A plurality of first gas injection holes 36 is formed at the bottom portion of the main body 31 to extend from the first gas diffusion space 32a and the second gas diffusion space 32b of the main gas diffusion space 32 to face the inside of the chamber 10. A plurality of second gas injection holes 37 is formed at the bottom portion of the main body 31 to extend from the auxiliary gas diffusion space 33 to face the inside of the chamber 10. The first gas injection holes 36 and the second gas injection holes 37 are alternately formed. The second gas injection holes 37 reach the bottom portion of the main body 31 from the auxiliary gas diffusion space 32 while penetrating through lines 38 in the first gas diffusion space 31a and the second gas diffusion space 31b of the main gas diffusion space 31.

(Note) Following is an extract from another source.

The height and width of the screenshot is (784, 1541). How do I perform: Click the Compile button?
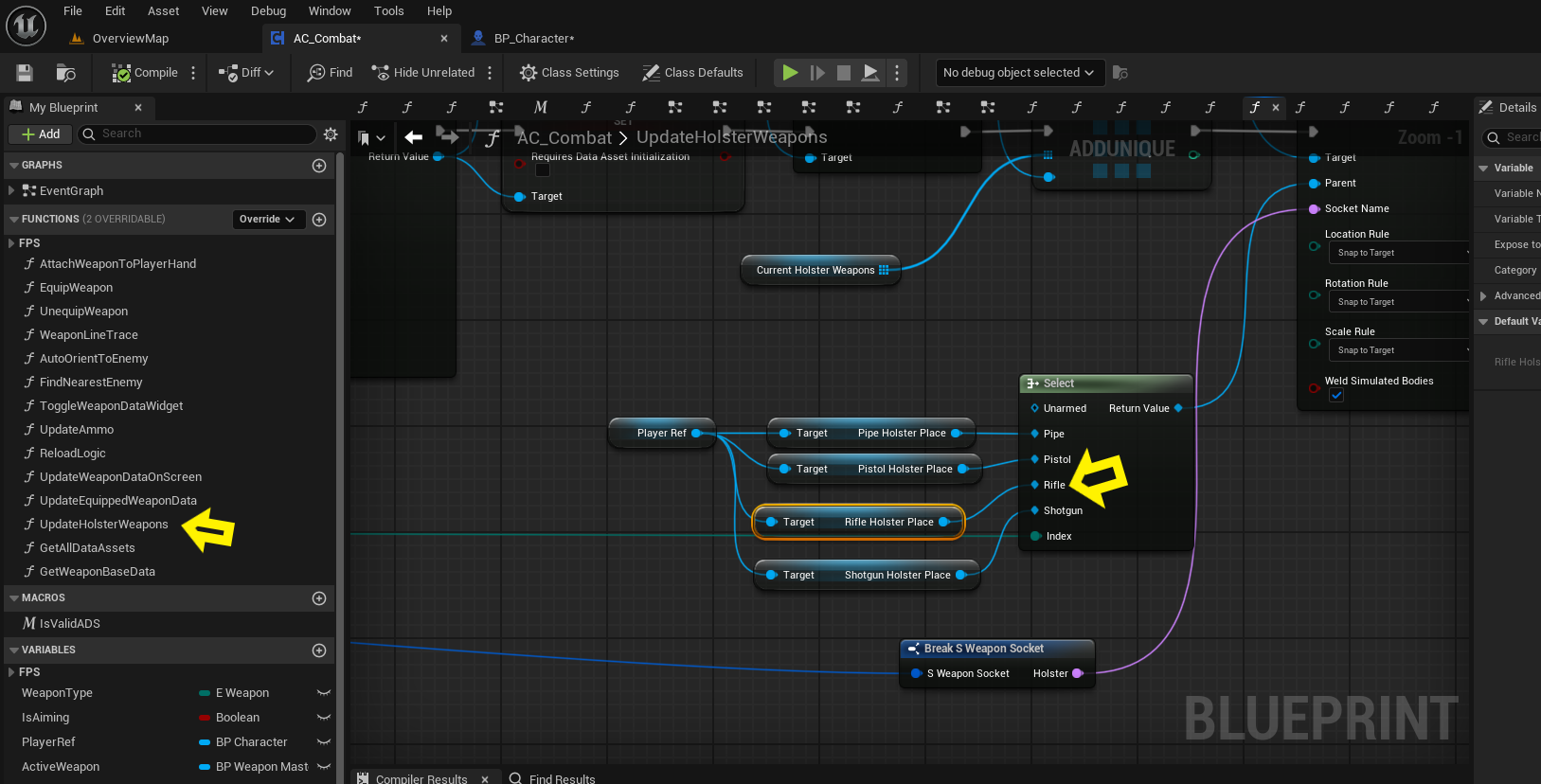pyautogui.click(x=145, y=73)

The gas supply mechanism 40 is configured to supply a processing gas containing a boron-containing gas. The boron-containing gas may be diborane (B2H6) gas, boron trichloride (BCl3) gas, alkylborane gas, decaborane gas, or the like. The alkylborane gas may be trimethylborane (B(CH3)3) gas, triethylborane (B(C2H5)3) gas, a gas expressed by B(R1)(R2)(R3), B(R1)(R2)H, or B(R1)H2 (R1, R2, R3 being alkyl groups), or the like. Among them, B2H6 gas can be suitably used.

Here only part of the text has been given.